Goya highlights on show in Barcelona exhibition

‘The Clothed Maja’, ‘the Quitasol’, ‘the Puppet’ or the ‘Witches Flight’ are some of the canvases included in the largest retrospective exhibition on Goya organised in Barcelona in the last 35 years. Held at the Catalan capital’s CaixaForum, the exhibition ‘Goya. Lights and Shadows’ is organised by the social work foundation of the Catalan bank La Caixa and the Prado Museum. 96 pieces of the Aragon master’s work, including oil paintings, drawings and picture cards, will be on display for free until May 24th.


March 15, 2012 11:20 PM

Barcelona (ACN).- Most of Goya’s master pieces are in Barcelona in the largest exhibition of the Aragon’s master work organised in the Catalan capital in the last 35 years. The Clothed Maja’, ‘the Quitasol’, ‘the Puppet’ or the ‘Witches Flight’ are some of the Goya highlights that are included in the exhibition held in Barcelona’s CaixaForum, running from this Thursday until May 24th. ‘Goya. Lights and shadows’ is organised by the Catalan savings bank ‘La Caixa’ and Madrid’s Prado Museum, where these works are normally kept. 96 Goya works will be on show in Barcelona: 27 oil paintings, 44 drawings, 23 picture cards, and 2 letters. They are displayed in chronological order and explain Francisco Goya’s main periods of work.   

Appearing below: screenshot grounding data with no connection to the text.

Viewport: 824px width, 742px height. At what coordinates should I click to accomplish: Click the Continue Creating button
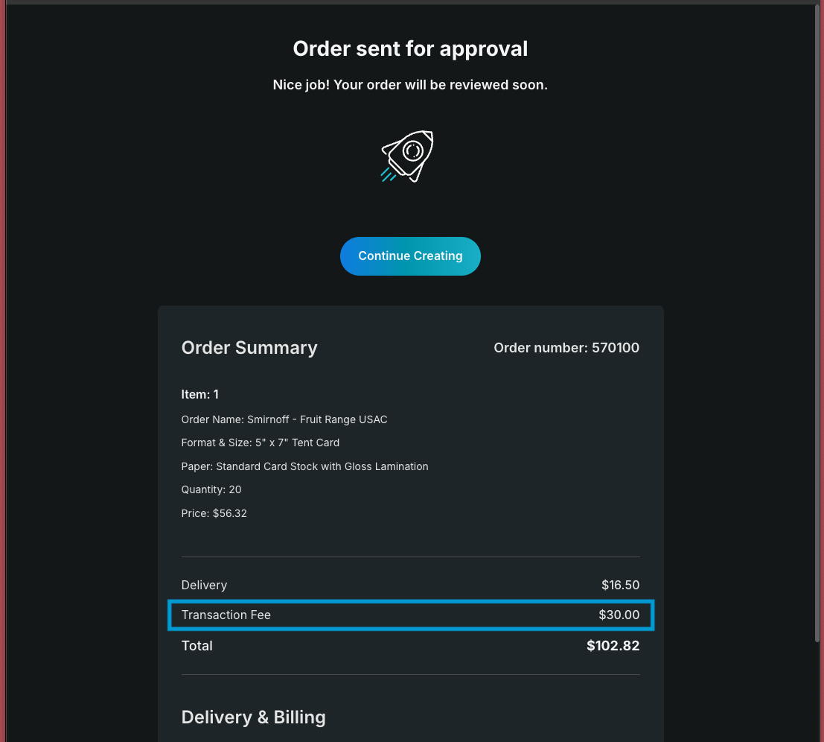tap(410, 256)
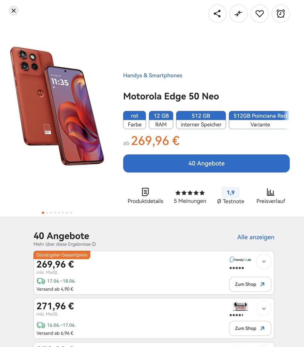Set a price alert with alarm clock icon
Screen dimensions: 304x347
(x=281, y=13)
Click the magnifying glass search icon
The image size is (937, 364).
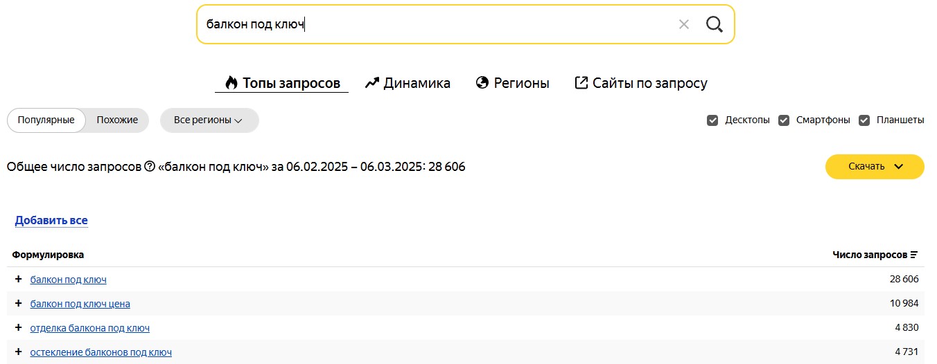pyautogui.click(x=714, y=25)
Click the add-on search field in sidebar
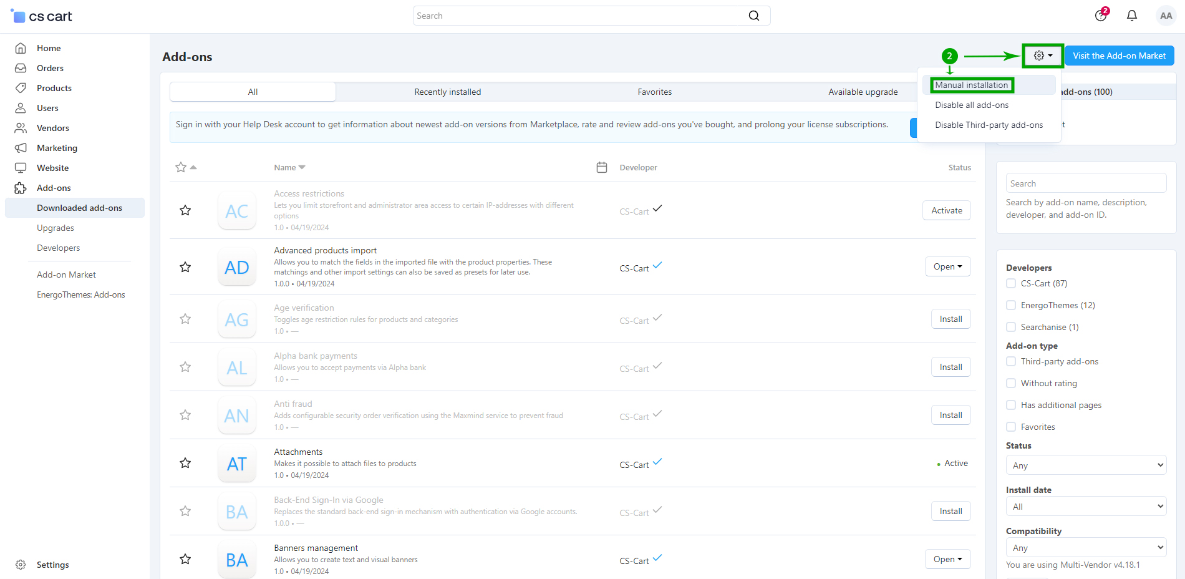Screen dimensions: 1185x579 point(1085,183)
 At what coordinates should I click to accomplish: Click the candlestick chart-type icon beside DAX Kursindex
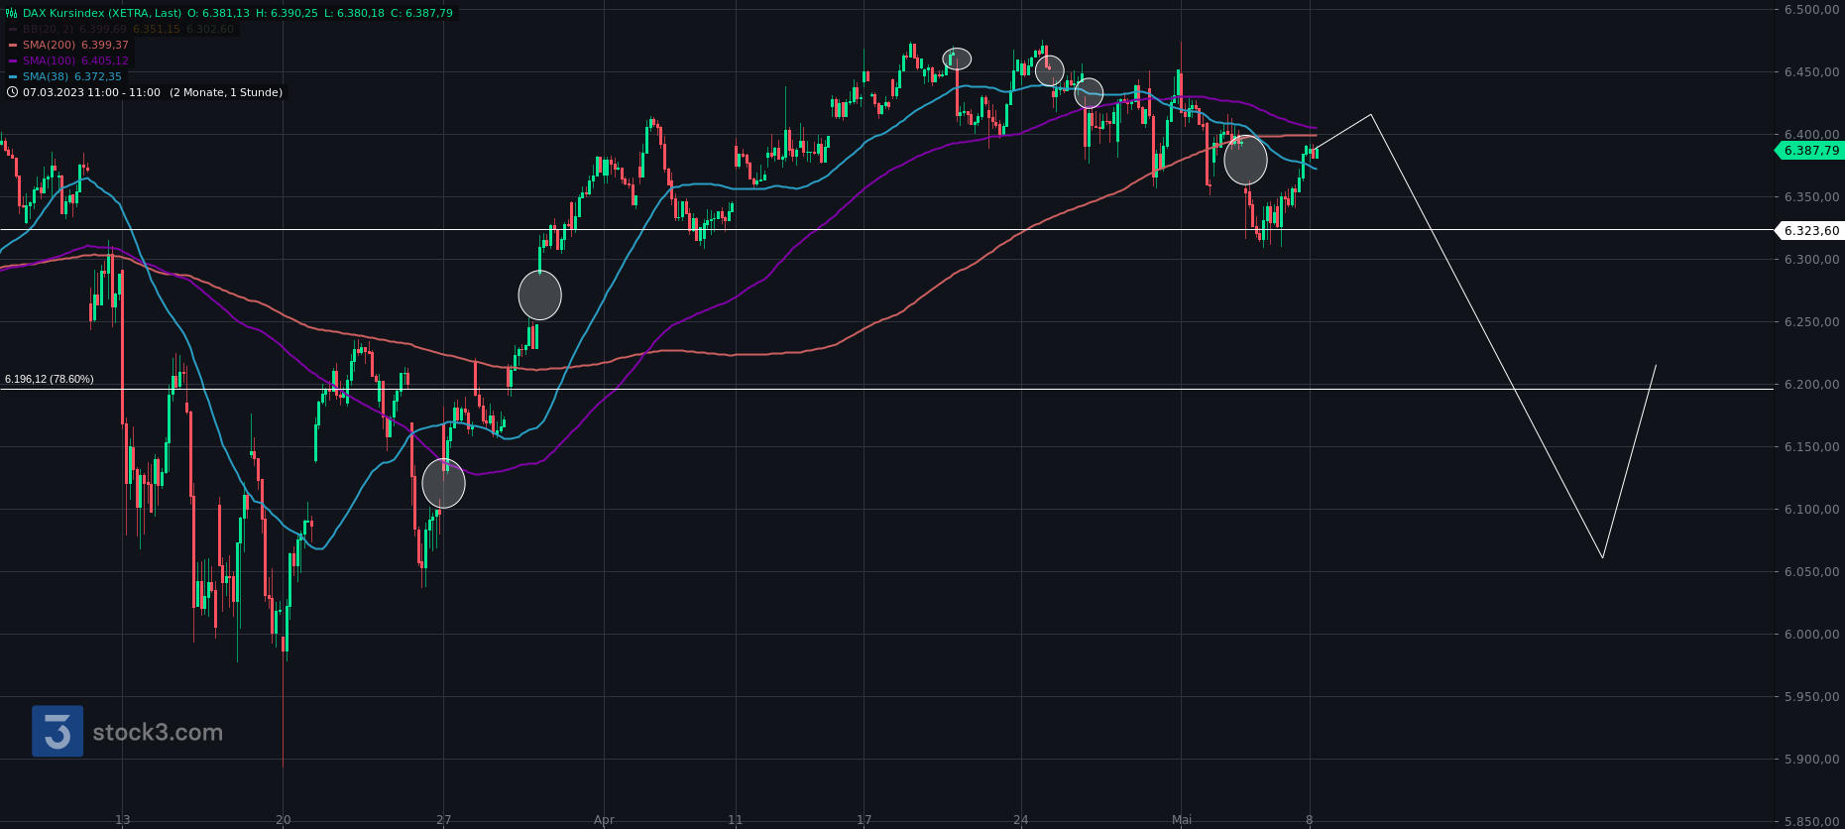pyautogui.click(x=12, y=13)
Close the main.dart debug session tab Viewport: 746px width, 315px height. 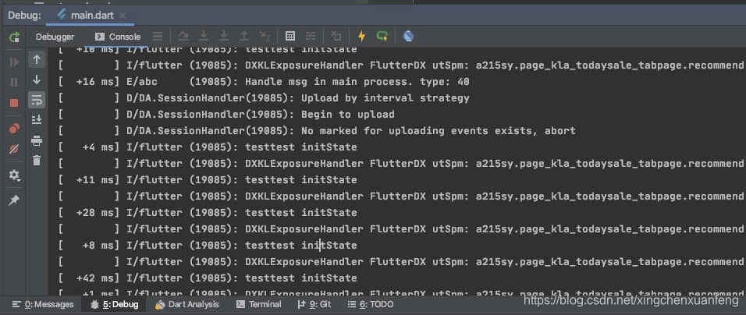(x=123, y=16)
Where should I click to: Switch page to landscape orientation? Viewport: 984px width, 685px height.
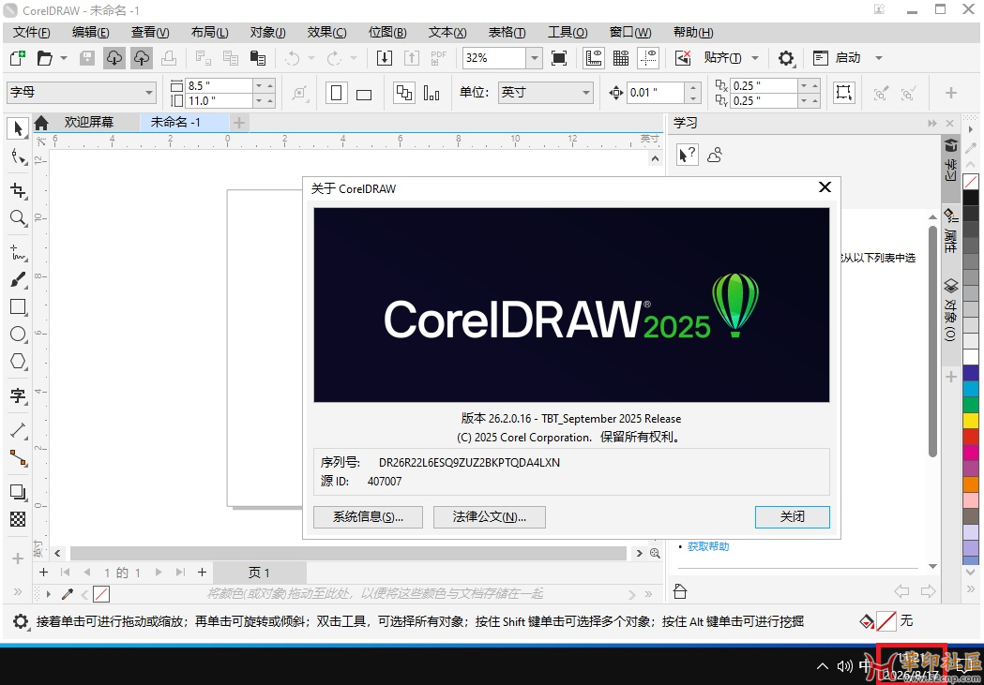coord(365,93)
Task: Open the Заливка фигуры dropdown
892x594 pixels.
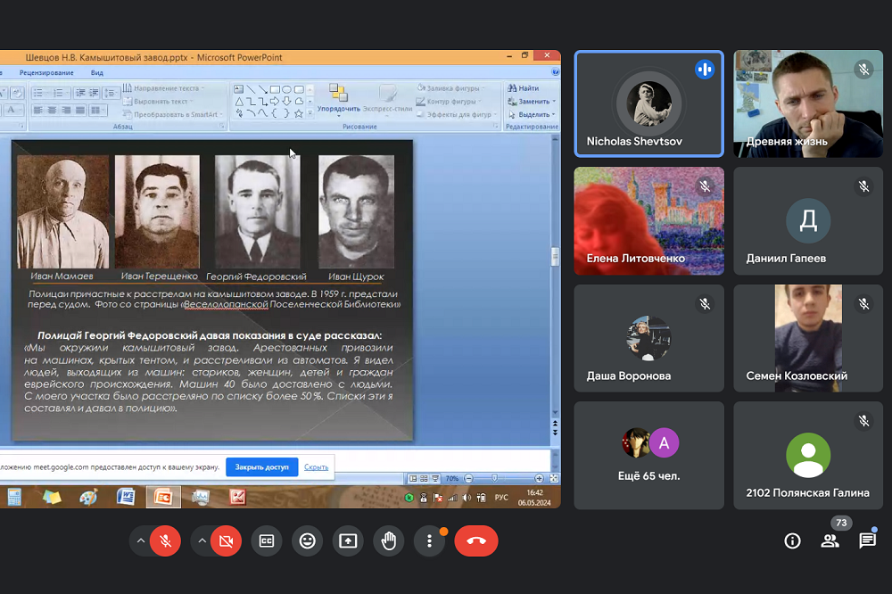Action: pyautogui.click(x=454, y=88)
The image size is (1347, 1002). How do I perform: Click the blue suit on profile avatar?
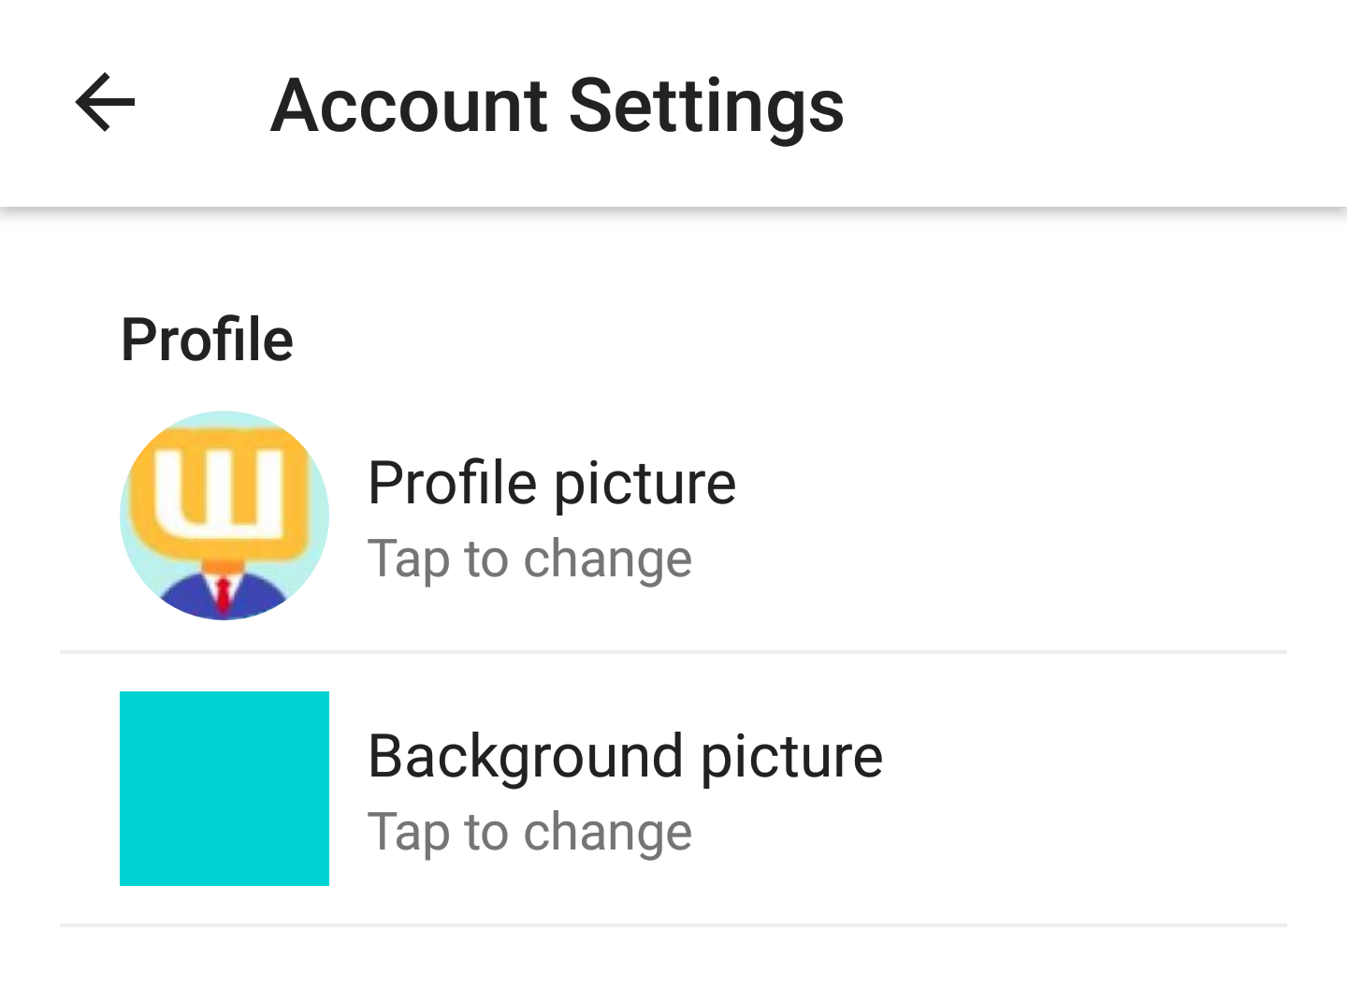(x=225, y=598)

The exhibition is divided into 15 different spaces, which present different visual speeches that analyse the main themes the Spanish artist explored throughout his life, in the late 18th and early 19th century. The first space is called ‘I am like this’ and analyses his self-portrait. Another space is ‘Invention and execution’, which is formed by 7 picture cards, the cardboard work for tapestries that focused on popular themes and the lifestyle of the time; the famous ‘the Quitasol’ is among the works on display. A third area is ‘Lies and inconstancy’, which analyses the image of women in Goya’s painting. ‘The Clothed Maja’, ‘the Puppet’ or ‘Youngster Sweeping’ are part of this area. A fourth room focuses on the master’s ‘Caprichos’, called ‘Caricatures, dreams and caprices’, which displays 4 drawings and 3 picture cards from this famous series.

Another space with ‘Caprichos’ is ‘Hell gang’, which shows 3 picture cards and one drawing, including the ‘Witches Flight’. In ‘Kings and below’, Goya’s effort to grasp the character’s psychology is explored, with a series of portraits, such, ‘Carlos IV, in red’ and ‘Don Gaspar Melchor de Jovellanos’. Another room is devoted to ‘Fatal Consequences’, and it shows drawings from the series ‘War Disasters’. It is followed by ‘Disgraces Fair’, in which the ‘Veal Race’ is shown. Some of the other spaces are ‘Bad dreams’, with drawings from the C Album; ‘Condemn and Devotion’ with examples of a religious Goya; ‘Lucidity in the darkness’ with drawings from the ‘Nonsense’ series; ‘Grotesque Fables’ with 5 drawings from his Bordeaux G Album; and, ‘Fun and Violence’ with 5 drawings from the H Album. Finally, the exhibition ends with ‘I’m still learning’, showing one of his self-portraits (from 1815) and the drawing ‘I’m still learning’.

The exhibition has been created by two of the world’s main experts on Goya, who are also the curators: Manuela B. Mena, Conservation Head of Goya and 18th century painting at the Prado Museum, and José Manuel Matilla, Head of the Drawings and Picture Cards Department, also at the Prado. Matilla explained that ‘Goya. Lights and Shadows’ “is not an anthological exhibition”. He added that it includes not only oil canvas but also drawings, picture cards and letters.

Mena emphasised that Goya’s technique reaches a top level in its execution; clarifying that Goya was not a technique virtuoso, but he was absolutely singular. She said that Goya has been declared “the father of almost everything”, such as impressionism, surrealism, expressionism, and romanticism. However, she disagrees about Goya’s influence on impressionism, but not about the other artistic movements, as “Goya’s style is very wide”. For instance, she pointed out that there are many similarities between Goya and Delacroix. Precisely Barcelona’s CaixaForum is also organising an exhibition on Delacroix at the same time.